Mike Jones - President
That is correct, but also to provide distribution for our customers that are both borrowers and depositors throughout those metropolitan marketplaces. Now there are exceptions to that and I would be remiss, Louis, to mislead you in that regard. We have two in the Puget Sound area. We have a lending team in Kent simply because the existing lending team that was closest to them was in Bellevue. Well, it is 40 minutes from Bellevue to Kent to do anything, so we do have a lending team there and we have done the same thing up in the Linwood area, which is about a 40 minute drive from Bellevue also.
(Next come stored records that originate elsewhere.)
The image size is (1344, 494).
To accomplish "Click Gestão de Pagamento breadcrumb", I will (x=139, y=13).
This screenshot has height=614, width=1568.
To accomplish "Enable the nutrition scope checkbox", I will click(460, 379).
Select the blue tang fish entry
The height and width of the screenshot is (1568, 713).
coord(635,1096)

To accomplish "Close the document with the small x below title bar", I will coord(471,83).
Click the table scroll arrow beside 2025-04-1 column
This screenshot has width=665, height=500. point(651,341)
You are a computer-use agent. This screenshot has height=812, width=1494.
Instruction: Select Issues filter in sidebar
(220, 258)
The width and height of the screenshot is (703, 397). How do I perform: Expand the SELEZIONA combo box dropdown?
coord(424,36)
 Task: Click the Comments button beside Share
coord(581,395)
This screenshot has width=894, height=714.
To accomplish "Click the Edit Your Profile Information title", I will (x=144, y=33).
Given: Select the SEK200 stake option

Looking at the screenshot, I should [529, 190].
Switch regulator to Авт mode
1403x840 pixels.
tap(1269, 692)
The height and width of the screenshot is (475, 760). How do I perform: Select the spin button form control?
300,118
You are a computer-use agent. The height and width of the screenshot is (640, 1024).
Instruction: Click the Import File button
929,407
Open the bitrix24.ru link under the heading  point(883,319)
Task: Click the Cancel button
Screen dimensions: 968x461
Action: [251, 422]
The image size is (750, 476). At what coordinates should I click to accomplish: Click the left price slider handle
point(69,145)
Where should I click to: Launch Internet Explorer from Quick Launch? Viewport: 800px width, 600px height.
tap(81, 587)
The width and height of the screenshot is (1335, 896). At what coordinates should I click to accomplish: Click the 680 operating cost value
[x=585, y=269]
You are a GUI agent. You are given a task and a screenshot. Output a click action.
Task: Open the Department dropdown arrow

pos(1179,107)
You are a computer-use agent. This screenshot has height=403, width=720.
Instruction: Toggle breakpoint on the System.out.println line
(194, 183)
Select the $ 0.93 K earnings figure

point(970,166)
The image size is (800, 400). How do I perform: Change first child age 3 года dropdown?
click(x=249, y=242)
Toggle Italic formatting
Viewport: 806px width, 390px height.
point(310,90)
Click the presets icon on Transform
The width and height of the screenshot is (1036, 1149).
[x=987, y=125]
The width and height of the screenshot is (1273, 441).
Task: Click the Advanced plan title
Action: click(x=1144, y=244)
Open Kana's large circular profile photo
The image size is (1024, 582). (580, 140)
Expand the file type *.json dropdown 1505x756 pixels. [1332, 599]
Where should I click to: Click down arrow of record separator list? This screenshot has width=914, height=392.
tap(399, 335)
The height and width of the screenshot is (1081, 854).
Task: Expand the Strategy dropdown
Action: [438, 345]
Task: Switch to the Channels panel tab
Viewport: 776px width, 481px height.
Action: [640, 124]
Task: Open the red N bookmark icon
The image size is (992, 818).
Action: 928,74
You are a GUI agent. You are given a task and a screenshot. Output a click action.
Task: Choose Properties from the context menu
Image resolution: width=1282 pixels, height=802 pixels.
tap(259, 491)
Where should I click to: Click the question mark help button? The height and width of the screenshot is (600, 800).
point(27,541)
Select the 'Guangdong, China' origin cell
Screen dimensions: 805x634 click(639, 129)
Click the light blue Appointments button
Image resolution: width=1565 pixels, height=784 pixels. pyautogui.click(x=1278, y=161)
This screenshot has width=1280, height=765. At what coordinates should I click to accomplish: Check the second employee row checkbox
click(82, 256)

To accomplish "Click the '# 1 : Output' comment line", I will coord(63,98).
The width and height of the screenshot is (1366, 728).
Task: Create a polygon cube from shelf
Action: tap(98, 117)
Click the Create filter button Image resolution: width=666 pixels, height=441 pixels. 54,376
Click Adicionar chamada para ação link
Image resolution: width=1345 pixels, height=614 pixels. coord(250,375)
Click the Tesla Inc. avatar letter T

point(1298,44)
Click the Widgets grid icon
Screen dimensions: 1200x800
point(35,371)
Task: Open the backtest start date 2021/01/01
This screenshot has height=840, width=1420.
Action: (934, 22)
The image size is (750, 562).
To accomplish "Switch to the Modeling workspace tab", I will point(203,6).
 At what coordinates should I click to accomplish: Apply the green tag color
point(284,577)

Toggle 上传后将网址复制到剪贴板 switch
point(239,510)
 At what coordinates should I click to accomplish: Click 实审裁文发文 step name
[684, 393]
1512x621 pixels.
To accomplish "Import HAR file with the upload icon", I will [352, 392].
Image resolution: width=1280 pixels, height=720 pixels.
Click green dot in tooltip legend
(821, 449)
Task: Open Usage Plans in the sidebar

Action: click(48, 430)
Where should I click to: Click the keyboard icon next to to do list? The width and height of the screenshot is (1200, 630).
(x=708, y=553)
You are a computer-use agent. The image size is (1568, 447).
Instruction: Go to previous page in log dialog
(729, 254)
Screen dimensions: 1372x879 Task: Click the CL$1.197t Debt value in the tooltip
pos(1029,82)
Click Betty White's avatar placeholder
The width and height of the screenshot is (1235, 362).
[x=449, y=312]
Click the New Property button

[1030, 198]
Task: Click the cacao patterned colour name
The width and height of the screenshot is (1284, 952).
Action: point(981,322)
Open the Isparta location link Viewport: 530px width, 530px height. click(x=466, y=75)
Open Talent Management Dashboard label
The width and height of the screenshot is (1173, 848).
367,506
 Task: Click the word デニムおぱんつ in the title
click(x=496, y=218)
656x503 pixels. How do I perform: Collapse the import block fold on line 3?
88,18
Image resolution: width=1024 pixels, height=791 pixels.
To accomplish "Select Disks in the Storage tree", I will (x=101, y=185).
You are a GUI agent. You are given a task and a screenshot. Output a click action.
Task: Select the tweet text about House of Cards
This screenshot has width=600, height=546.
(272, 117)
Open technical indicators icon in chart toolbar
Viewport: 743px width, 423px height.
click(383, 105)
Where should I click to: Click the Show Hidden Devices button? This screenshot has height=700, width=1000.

But in general, Mercer Island, and Evergreen Way and Edmonds and all of those kind of locations are deposit gatherers and distribution points for customers.
Louis Feldman - Analyst
So the same would be true for Hillsboro or at Tanisborn?
Mike Jones - President
No, that one actually has some lenders in it, but we started off and built it based purely on building the deposit base, and now we have begun to take advantage of, frankly, some real estate lending opportunities that are out in that market. That market, Washington County, is just on fire.
Louis Feldman - Analyst
So the question remains, how easy or hard are you finding it to attract commercial lenders?
Mike Jones - President
Easy, lots of people like to work for us, and that is a turnaround from three years ago.
Louis Feldman - Analyst
Okay, thank you.
Operator
We now have a follow-up question from the line of James Abbot with Friedman, Billings, Ramsey.
James Abbot - Analyst
I apologize for the follow-up question, but did you give us the construction payoff levels during the quarter? What I am trying to do is build a sensitivity analysis, I guess. If construction loans were to slow down as far as their payoff rates, how would that affect your margins?
Mike Jones - President
I don’t think I can answer that question, we can get back to you on that one but I can’t answer that question right off the top of my head.
Lloyd Baker - CFO
The effect on the margin, first of all we do have a lot of payoffs in the construction loan arena, as Mike pointed out, houses continue to sell at a rapid pace. For the effect on the margin, I don’t know whether it would be positive or negative, because you move both the denominator and the numerator in that equation.
Mike Jones - President
We will give you the payoff number, we will call you back with that number.
James Abbot - Analyst
Okay, thanks again.
Operator
(Operator instructions) Gentlemen, at this time I show no additional questions. I would like to turn it back over to you, Mr. Jones, for any closing remarks.
Mike Jones - President
Well again, we appreciate you all taking the time from your busy schedules to listen to the third quarter results in the Banner Corporation and Banner Bank. We feel better about where we are, we recognize we have a long ways to go to be a very good bank, and we are going to work hard at it. I love the fact that some of our competitors are actually starting to pay a little bit of attention to us. So with that, we will look forward to talking to you in the future. Thank you very much.
Operator
Ladies and gentlemen, this concludes the Banner Banking Corporation third quarter 2005 conference call. If you would like to listen to a replay of today’s conference, please dial 303-590-3000 and enter the access code 11040901 and the pound sign.